Os serões de família eram os momentos ideais para leituras com forte apelo moral, pois "quando precisavam de conselhos, [os ingleses] recorriam à literatura" (Morais, 2004, p. 36). Nestes serões lia-se muito a Bíblia, tomando-se as passagens do Gênese como acontecimentos verdadeiros. Não se estranha, portanto, que A origem das espécies tenha provocado, neste cenário, grandes conflitos e tensões, pois aquilo que dizia a autoridade científica ia de encontro às Escrituras. Curiosamente esta visão contrária aos dogmas da Igreja parece não ter abalado às crenças de Carroll: ele ampliou sua biblioteca com 19 obras de Darwin e seus críticos, inventou o darwinismo ao contrário no capítulo quinto de Sylvie and Bruno e criou um jogo, chamado Lanrick, em que o vencedor era o ser mais evoluído da espécie (Cohen, 1998). Carroll era um reverendo6 anglicano atípico, pois não se incomodava com as teorias de Darwin, brincava e divertia crianças e defendia o teatro.
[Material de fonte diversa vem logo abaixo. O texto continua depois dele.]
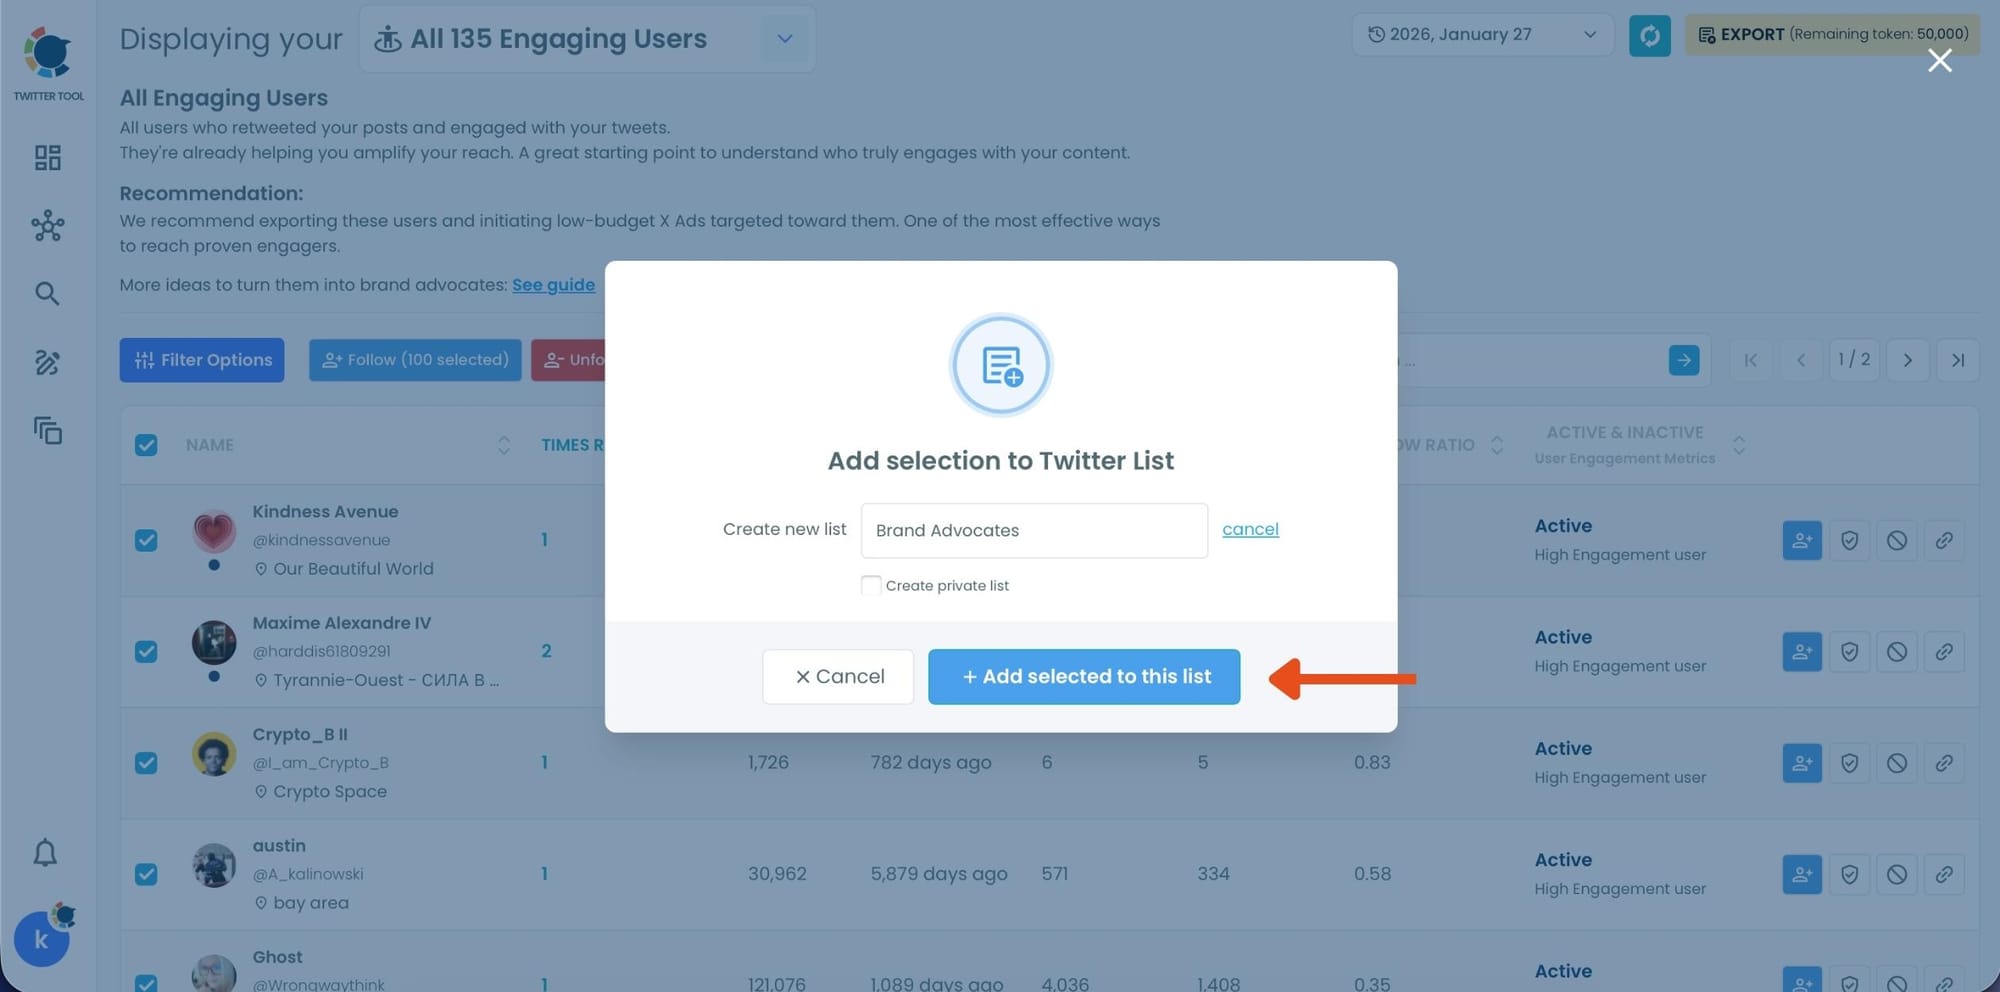Open the dashboard icon in the sidebar
This screenshot has width=2000, height=992.
[x=47, y=157]
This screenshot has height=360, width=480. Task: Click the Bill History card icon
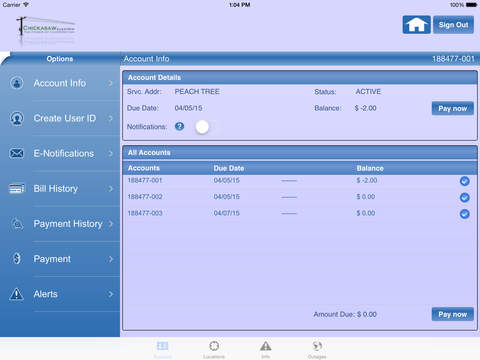click(x=17, y=188)
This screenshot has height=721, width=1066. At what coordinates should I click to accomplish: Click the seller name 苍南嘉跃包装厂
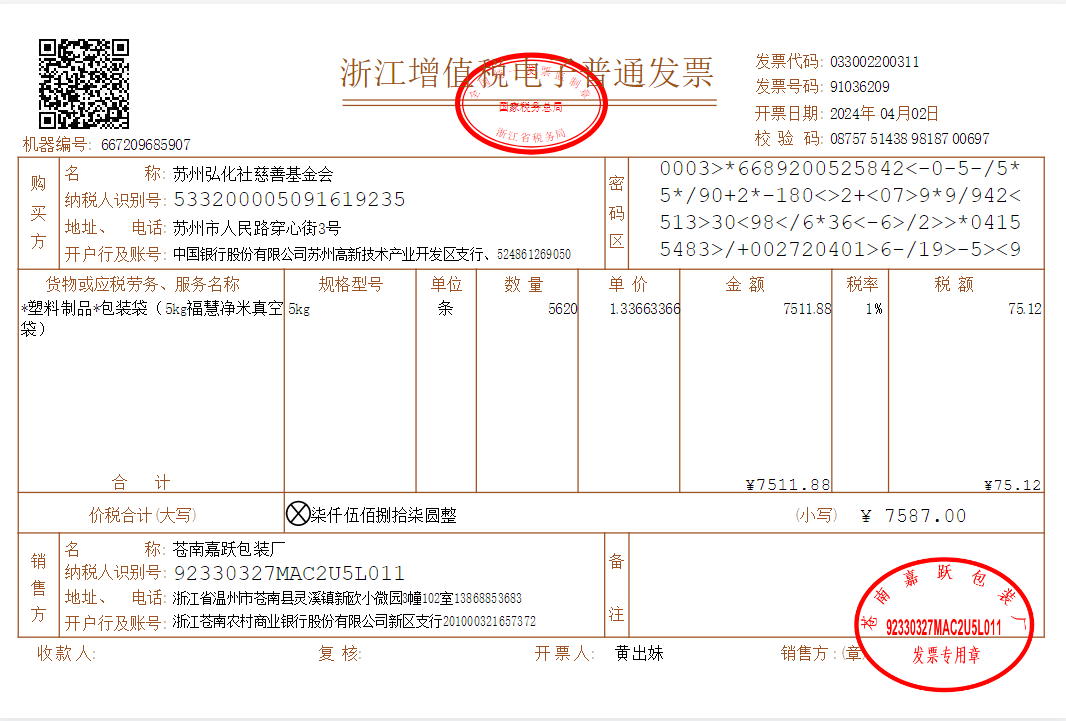point(230,548)
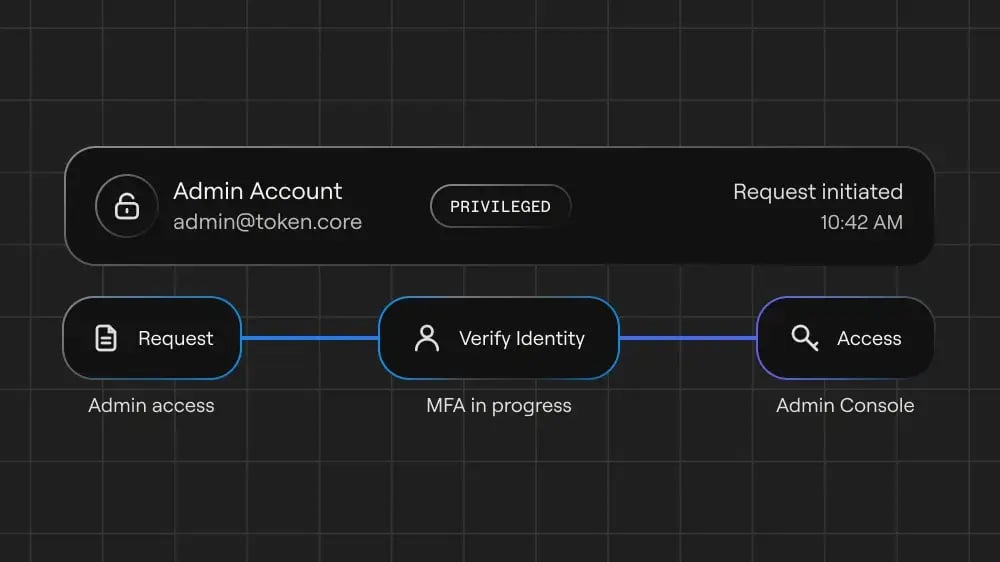Click the document icon in Request step

[x=106, y=338]

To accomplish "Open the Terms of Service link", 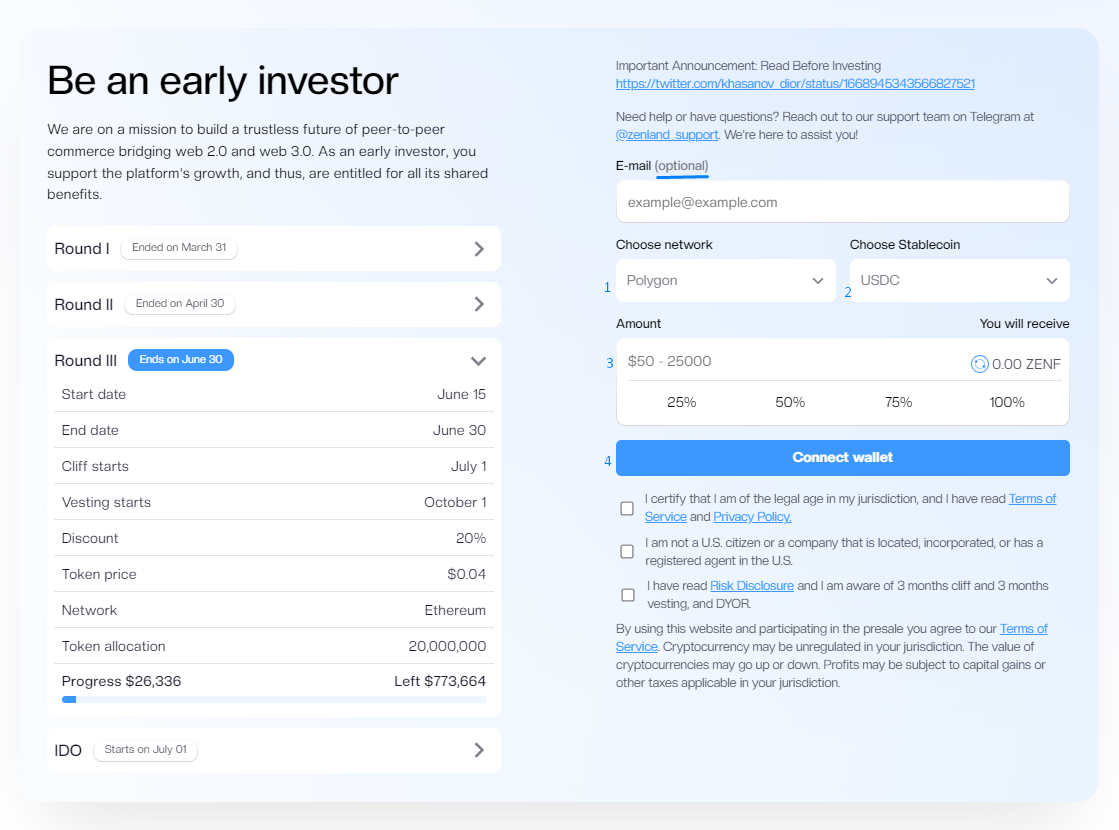I will [1032, 498].
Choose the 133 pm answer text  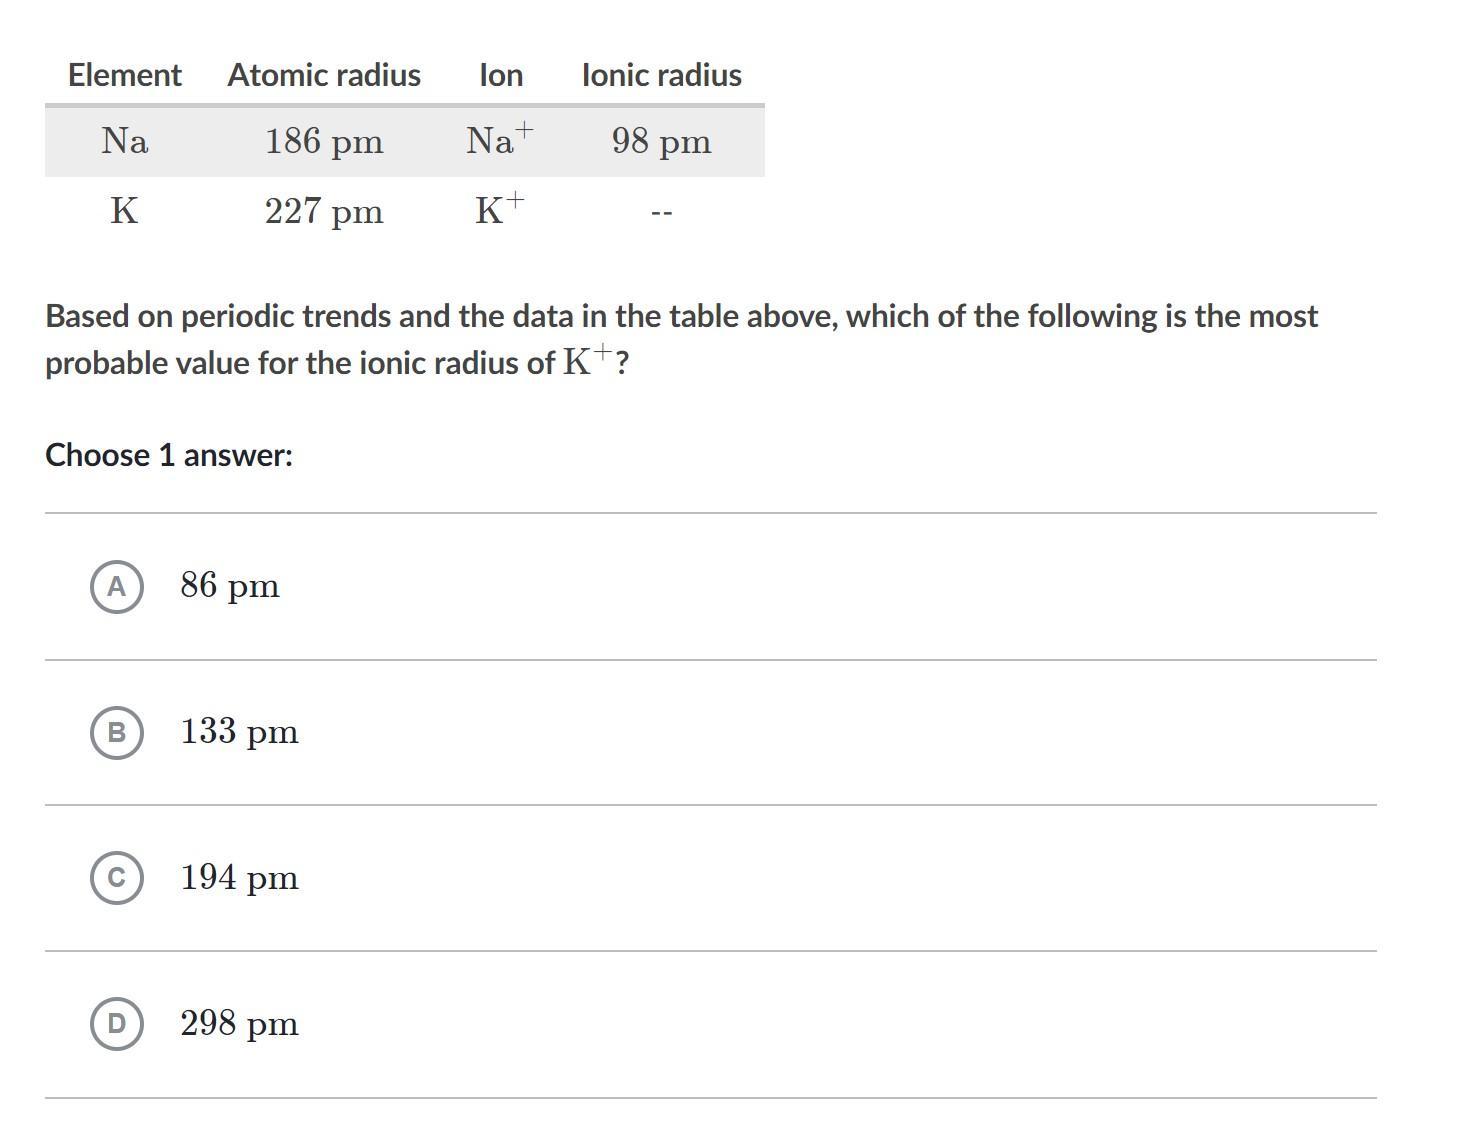click(x=240, y=732)
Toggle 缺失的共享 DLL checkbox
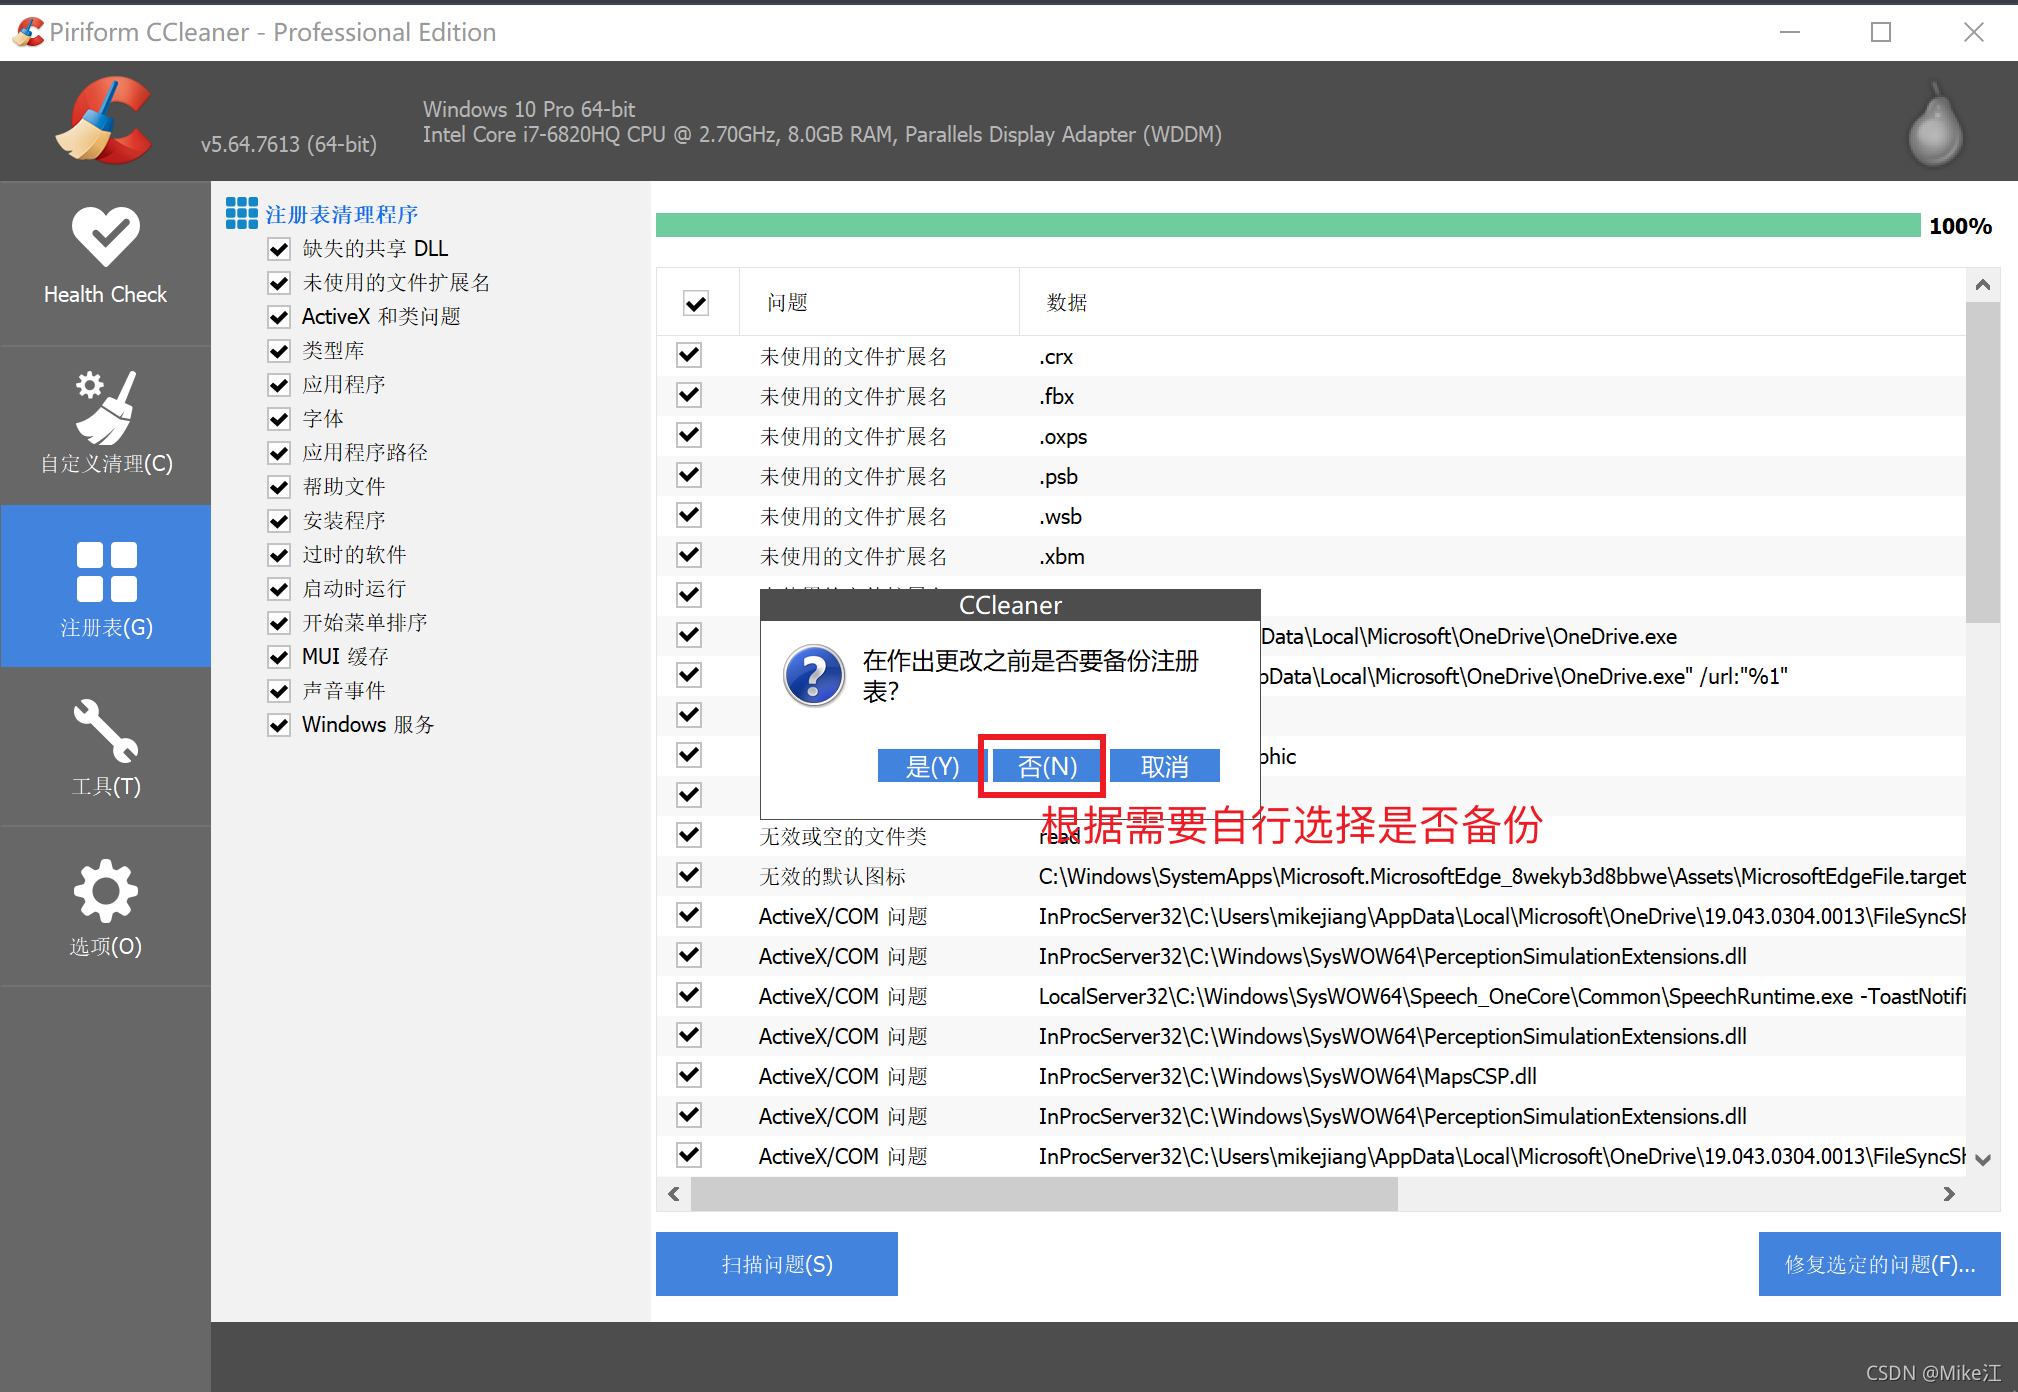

A Era Vitoriana foi, portanto, período de grandes transformações divulgadas por um número cada vez maior de publicações e de leitores. Rumo ao que consideravam ser a modernidade, cujo apogeu foi a grande exposição de 18517, os vitorianos experenciavam uma convivência conflituosa entre as propostas de mudanças e a manutenção de tradições. Esta dicotomia se refletiu na educação, originando mudanças várias, dentre as quais aquelas relativas ao ensino de geometria.
A educação da Inglaterra vitoriana
Na Inglaterra, diferentemente do que passara a acontecer na França desde a Revolução, era totalmente estranha a ideia de ser a instrução um direito do cidadão e uma obrigação do Estado. Chastenet (s/d) relata que cabia à família inglesa a responsabilidade de dar aos seus filhos uma educação que conviesse ao seu sexo e à sua classe, ou seja, a educação dos burgueses e dos membros das classes superiores era sustentada pelo dinheiro dos pais. Apenas face à falta de recursos financeiros era possível recorrer a algumas iniciativas de caráter beneficente. Este estado de coisas contribuía para fazer da Inglaterra o país com a pior escolarização da Europa (Howson, 2010). Além disso, aos ingleses parecia inútil que as ditas classes inferiores adquirissem conhecimentos que julgavam desnecessários à esta camada da população e que poderiam lhes dar ideias que fortalecesse sua percepção sobre a diferença de classes, uma visão em muito alimentada pelo pavor que alguns membros das classes mais abastadas tinham do jacobinismo francês.
Nesta realidade, que negava a muitos o conhecimento e a instrução escolar, Carroll foi um privilegiado: os Dodgsons exemplificavam parte da sociedade vitoriana conhecida como classe média alta que, "na falta de títulos aristocráticos, heranças, terras ou outras propriedades, somente podiam aspirar a algum tipo de ascensão desenvolvendo o espírito - exatamente o que faziam" (Cohen, 1998, p. 24).
Após a Revolução Industrial, o aumento da população, principalmente na capital inglesa, a mudança de classes ocasionada por aqueles que começavam a abrir seu próprio negócio, a necessidade de uma mão-de-obra para a manutenção das máquinas e a crença nos avanços do seu tempo, começaram, pouco a pouco, a impor modificações no sistema escolar inglês. Em 1833 houve o primeiro investimento do governo na educação pública, quando o Parlamento decidiu aprovar um crédito de 20.000 libras para a construção de edifícios escolares, valor que em 1839 atingiu a marca de 30.000 libras. Entretanto, esses dados, que parecem afirmar uma grande mudança, devem ser relativizados: Chastenet (s/d) registra que, no mesmo ano, igual valor foi gasto na ampliação das cavalariças de Buckingham.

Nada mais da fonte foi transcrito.